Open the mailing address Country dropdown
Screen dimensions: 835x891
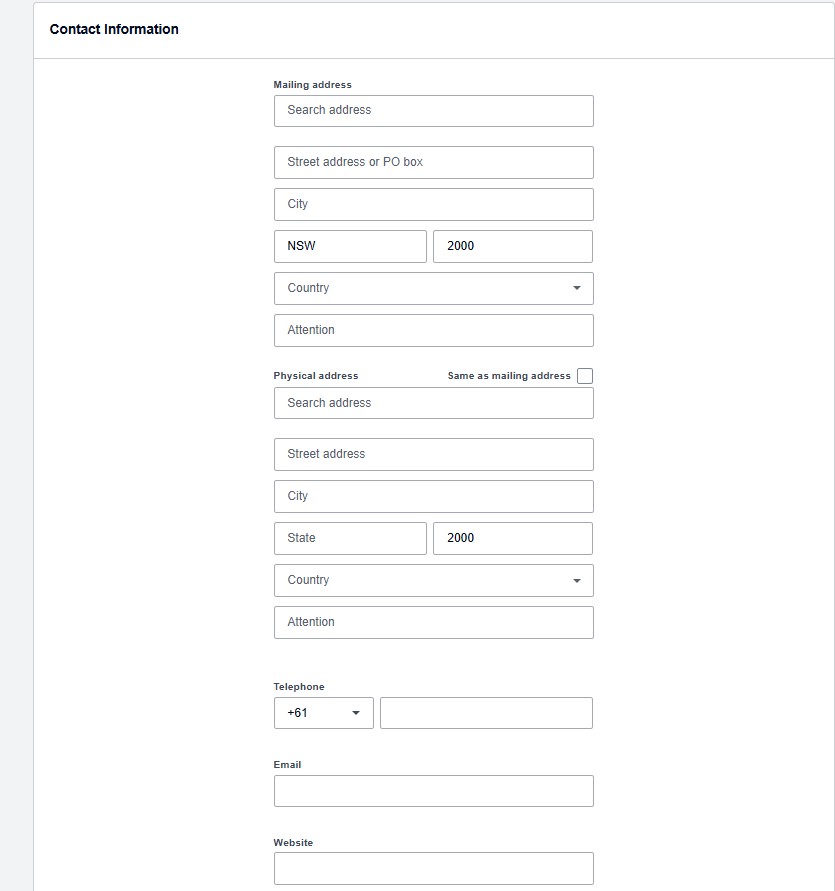click(433, 288)
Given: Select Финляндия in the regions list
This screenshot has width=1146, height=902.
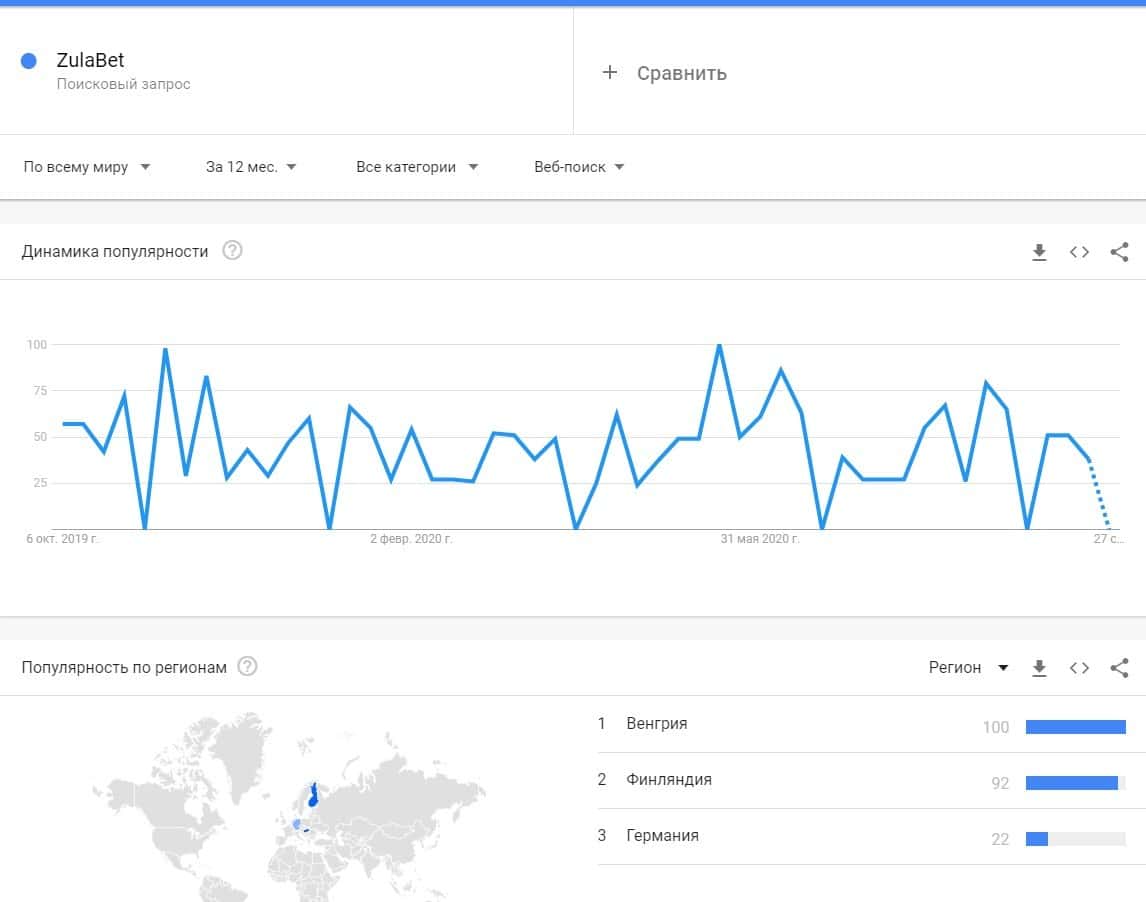Looking at the screenshot, I should pyautogui.click(x=669, y=780).
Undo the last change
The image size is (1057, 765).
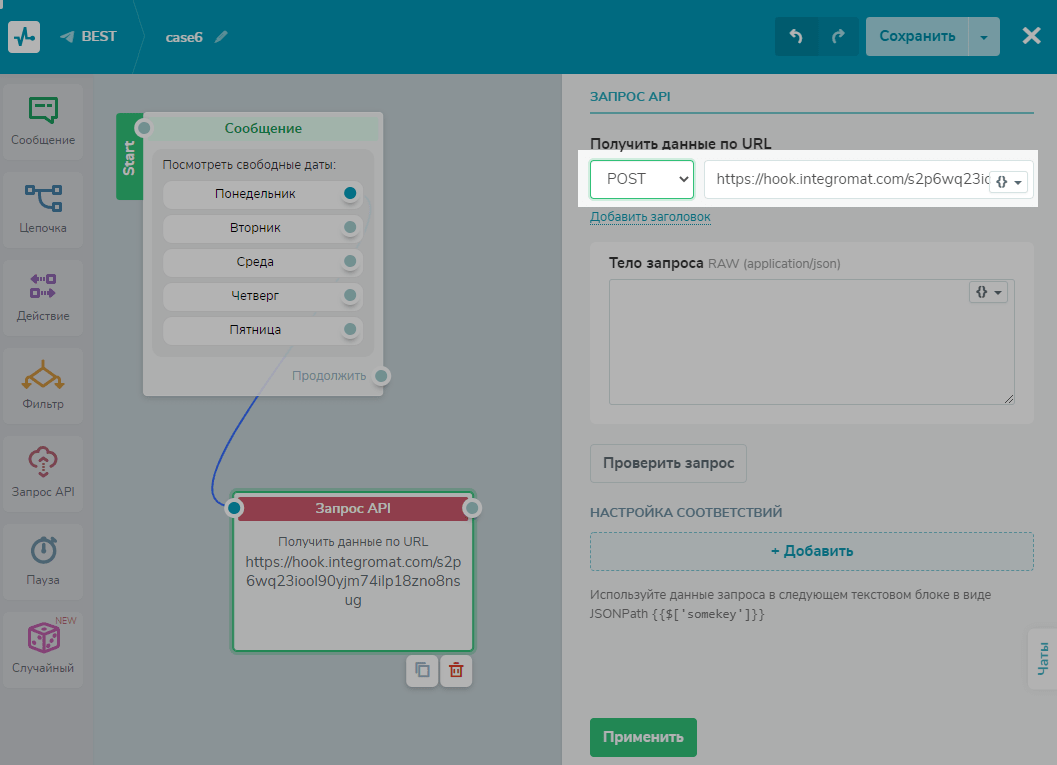tap(796, 37)
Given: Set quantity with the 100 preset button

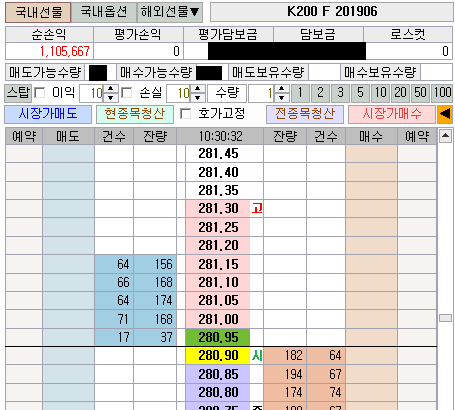Looking at the screenshot, I should [x=442, y=93].

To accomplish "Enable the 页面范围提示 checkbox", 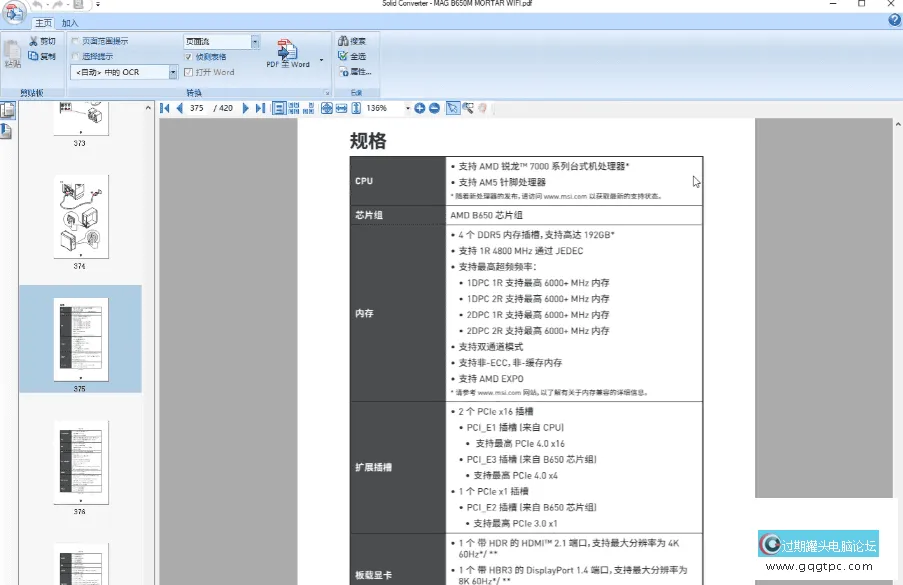I will coord(75,39).
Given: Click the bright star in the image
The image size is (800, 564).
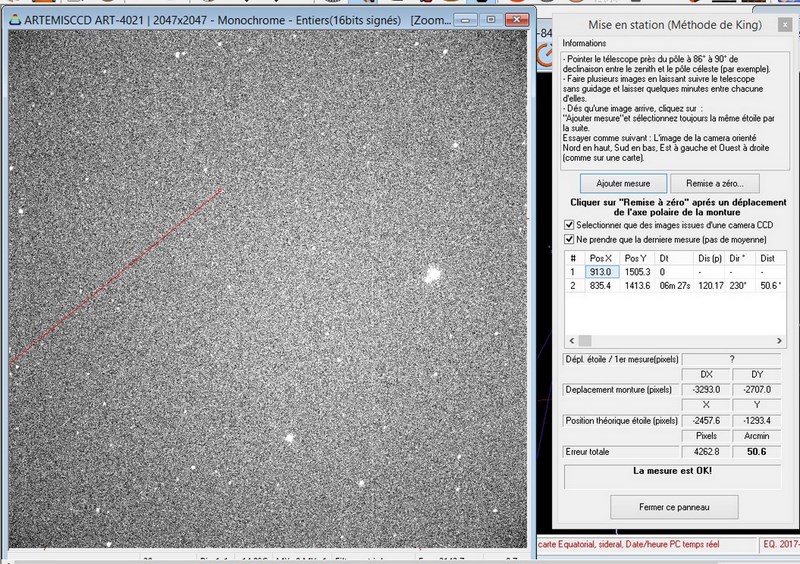Looking at the screenshot, I should click(432, 273).

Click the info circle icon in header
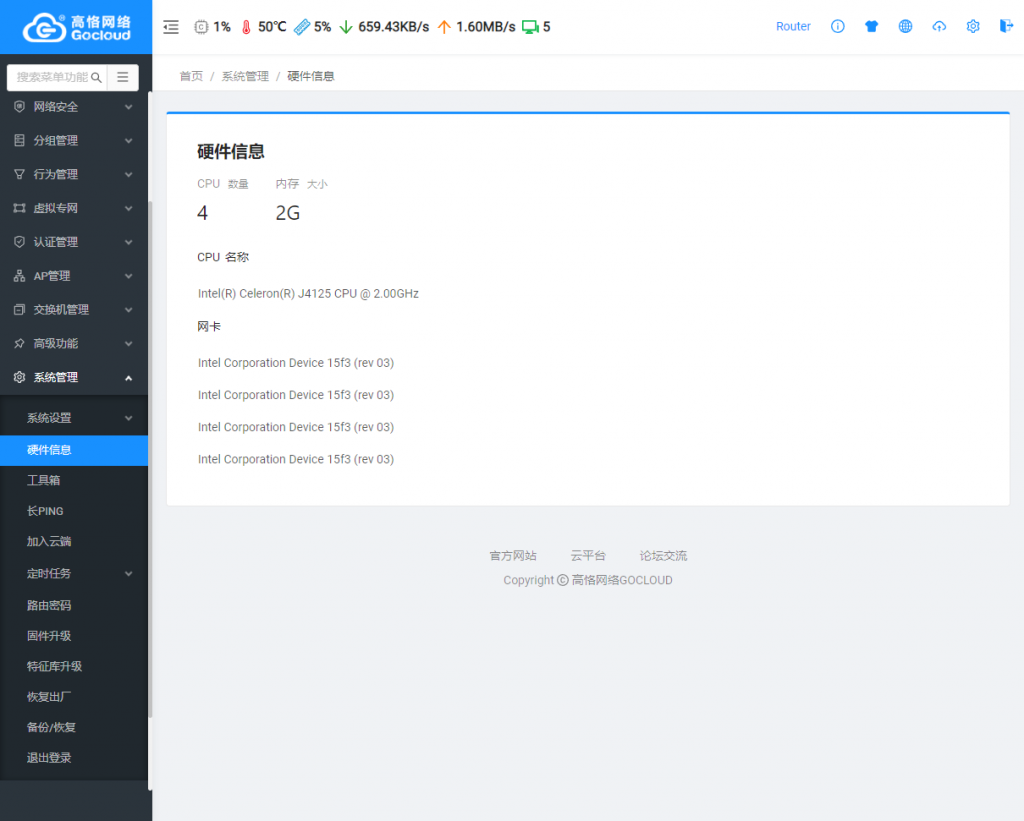pos(838,27)
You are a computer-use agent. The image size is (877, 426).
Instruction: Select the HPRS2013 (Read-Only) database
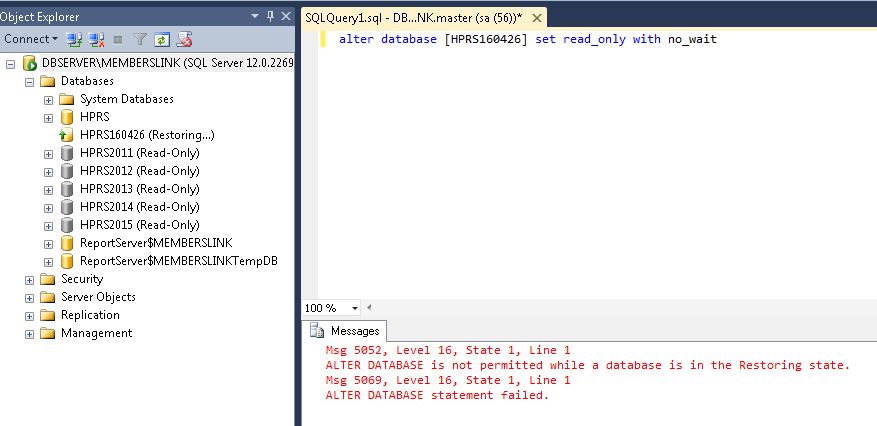(139, 189)
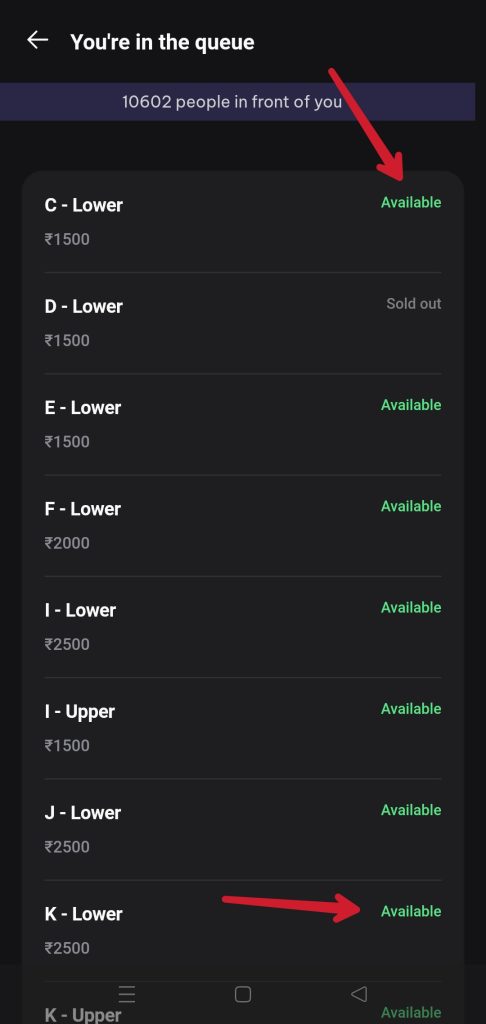Select the C - Lower section
486x1024 pixels.
click(243, 222)
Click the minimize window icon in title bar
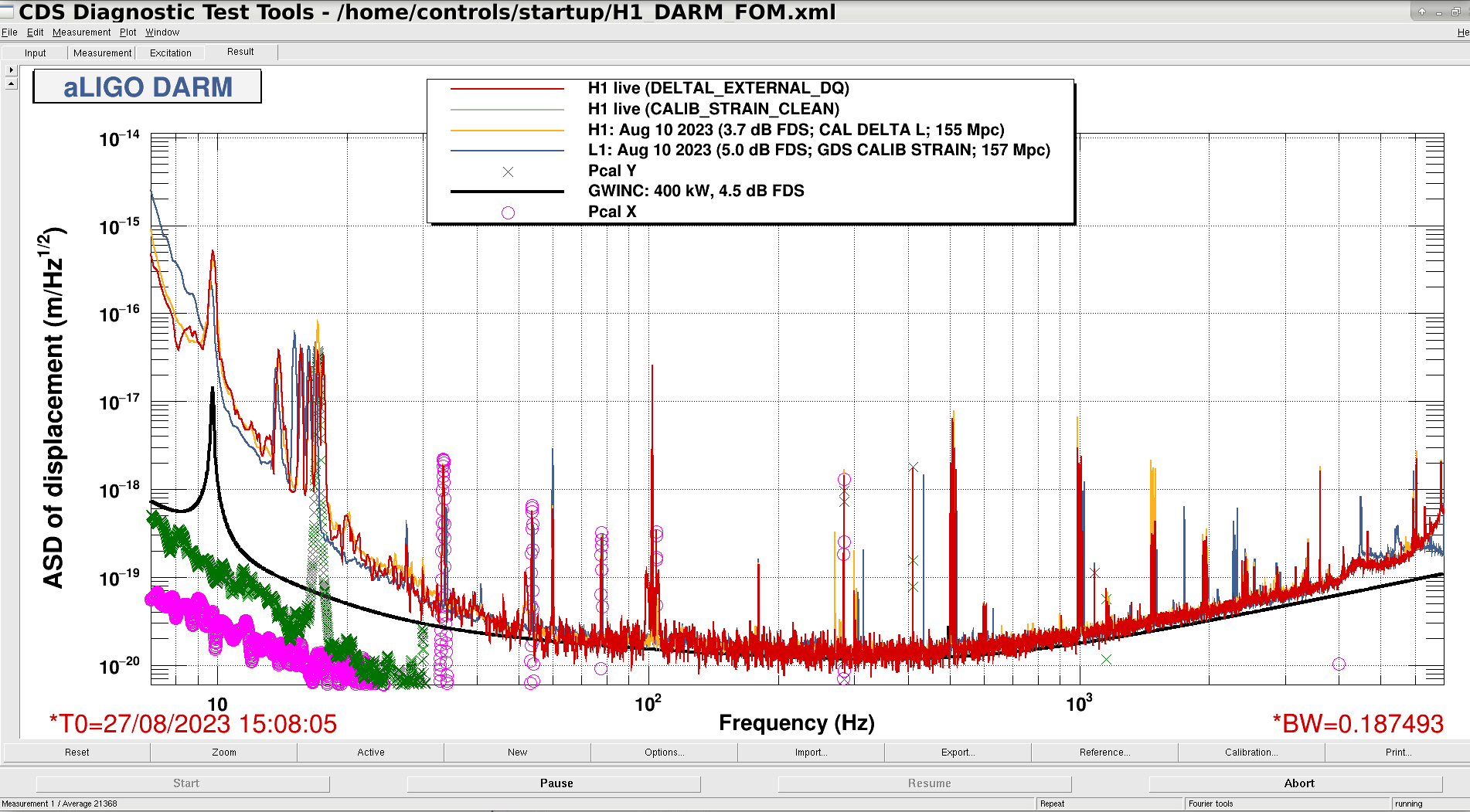Viewport: 1470px width, 812px height. (x=1438, y=12)
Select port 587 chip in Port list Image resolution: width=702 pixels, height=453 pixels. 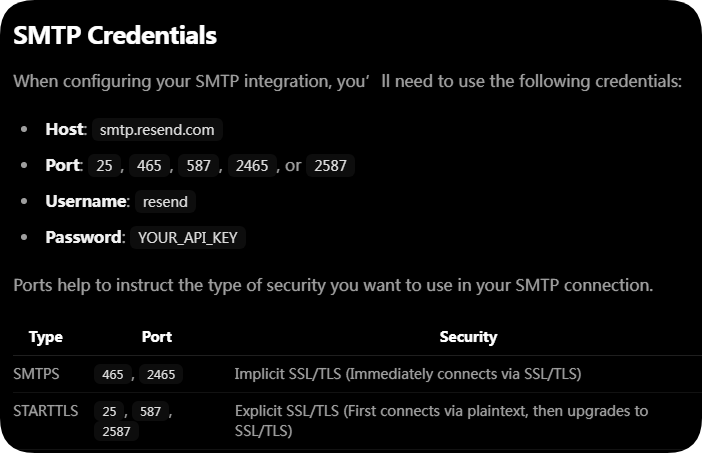198,166
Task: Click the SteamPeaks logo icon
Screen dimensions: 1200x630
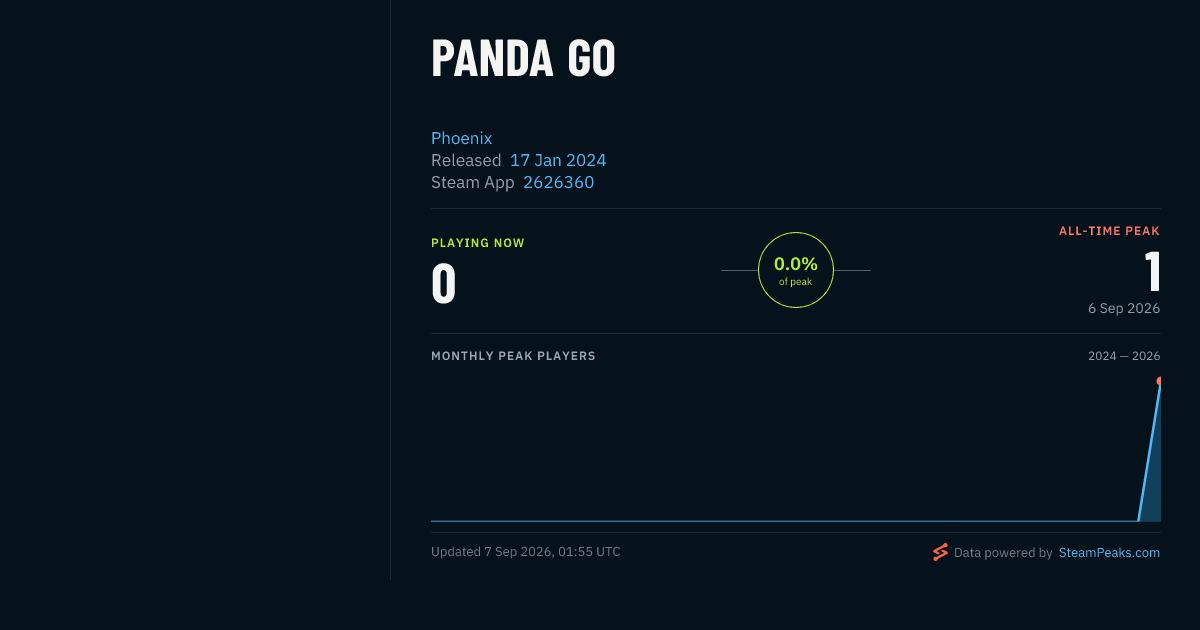Action: 940,552
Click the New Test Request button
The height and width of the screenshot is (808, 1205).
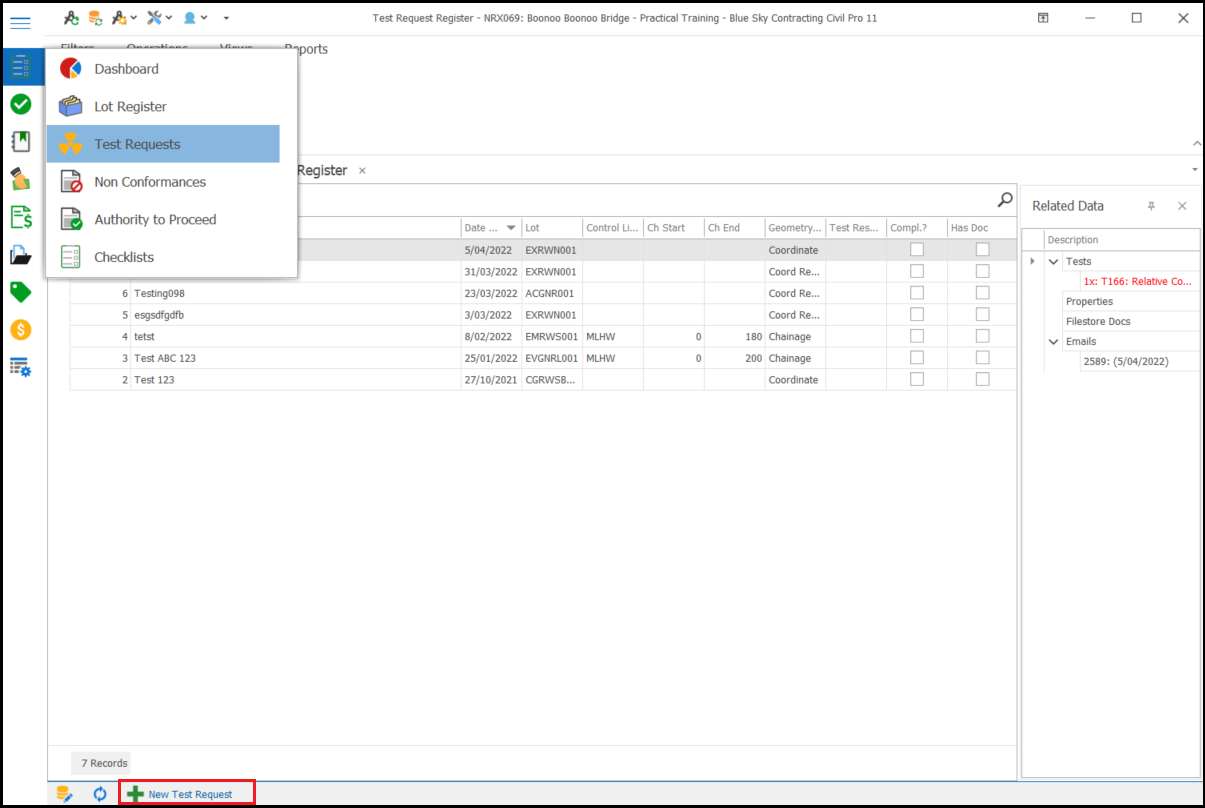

» **Work item**
Reproduce the lines from the line containing "Screen dimensions: 1200x630" through the end of the records above, exactly and inclusively, omitting pictures.

» **Written solution**
Screen dimensions: 1200x630
Action: 940,552
Click the New Test Request button
The height and width of the screenshot is (808, 1205).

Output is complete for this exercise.